I have never written about her. And I had never confessed how much I love her.
It was hard scribbling the words that would not fully make sense until I meant them. I know she isn’t a fan of poetries or of love letters and flowers. So here I find myself writing out of rhymes and nosebleed-worthy Shakespearean lines, hoping my number one fan would have something to cut out and keep like the other articles I have written in our school publication.
I will stop writing for her and finally write about her.
I am her boy. Her only son. She gave me birth 2 days before her 23rd birthday. She was young then, but was even younger when she bore my elder sister at 19.
A young mom she was but it never made her less than a mother for us, for me.
I remember how I would go unruly whenever she taught me how to read the simple ABCs. I would throw my tantrums and cry my uneasiness. I was stubborn. No, I am. But she would always show her compassion and understanding, seeing me in the brink of my tears after her sometimes tongue-lashing admonitions. I had never understood why she would always put me to bed at 1 pm and spank me while I run my way out from my siesta. I had never understood why she would always insist in making me swallow the veggies I thought would let me puke my intestines out. I had never understood why she never let me play with the dunes backyard.
I had never understood her being overprotective and her being a mother to me. And I think I’d never fully understand and comprehend how a love of a mother is.
She that had suffered months of nausea while I suck my thumb on her womb never falls to sleep whenever I complain of flu. She that had labored for my birth never let a sole mosquito get near me. She that had took care of me, breastfed me and taught me how to walk already accepted the truth that I’ll be walking away from home someday.
I could not remember anymore how many time have I let her cry. I think I would not be able to reckon. But I’m certain that the times she hurt me were all because of my erroneous acts. Perhaps, being mother makes you miss your own comfort just for your children. That kind of love is something no dictionary could completely and genuinely define.
I would usually imagine what if I was born of a different mother. Then, I would stop imagining because the thought is empty. No good scene comes out. It will be next to impossible.
I could not ask anything from God right now, but make my mother happy. She would not show how proud she is of me but I could feel it. I could see it from her words, bragging to my aunts about my article published in a national paper. I could feel how thrilled she was when I won competitions during high school. I saw her cry while I did my salutatory speech in grade school. And until now, I feel it. The love she has for me did not stop the day she bore another child after me. She loves me, she loves the three of us – even if my elder sister got pregnant at an early age, even if my gender orientation and preference were not something she was happy about, even if my younger sister was a dropout.

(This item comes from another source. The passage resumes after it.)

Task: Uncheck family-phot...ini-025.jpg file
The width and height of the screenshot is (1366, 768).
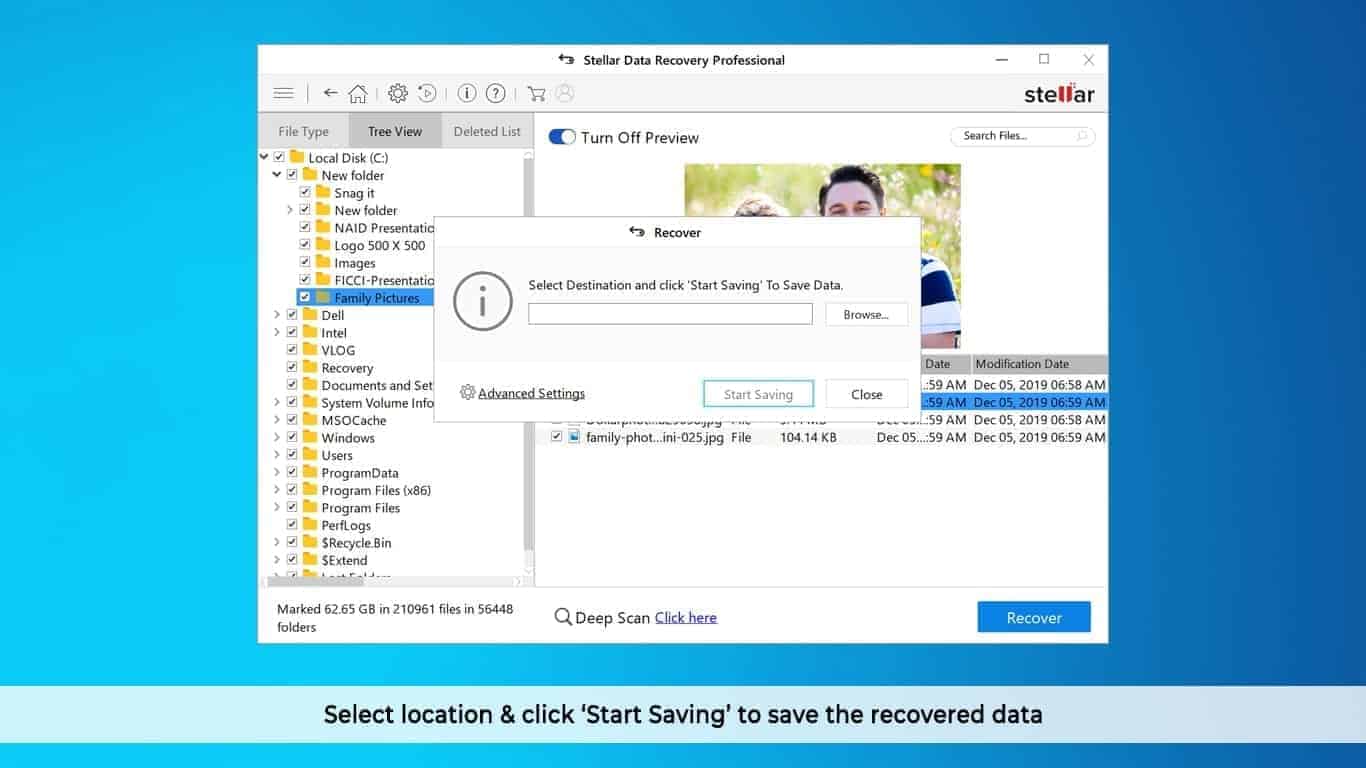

She loves us, no matter what. And through this, I would like to convey how blessed I am that she is my mother. I would never repay the things she had sacrificed. And I pray she knows that I love her even if I do not say or show it.
My mother, Maria, was more of a gift to me than I was to her.
I want to make her happy not just for a day. I want to make her happy while I am living.
I would go back to the delivery room where, after long sighs and minutes of pains, motherhood becomes official.
I know I don’t always need a mothers’ day to write about her – the woman who gave me the world and who gave the world me.
For so long as my pen doesn’t run out of ink – even without words of rhymes and poetic lines – for her, I continue to write.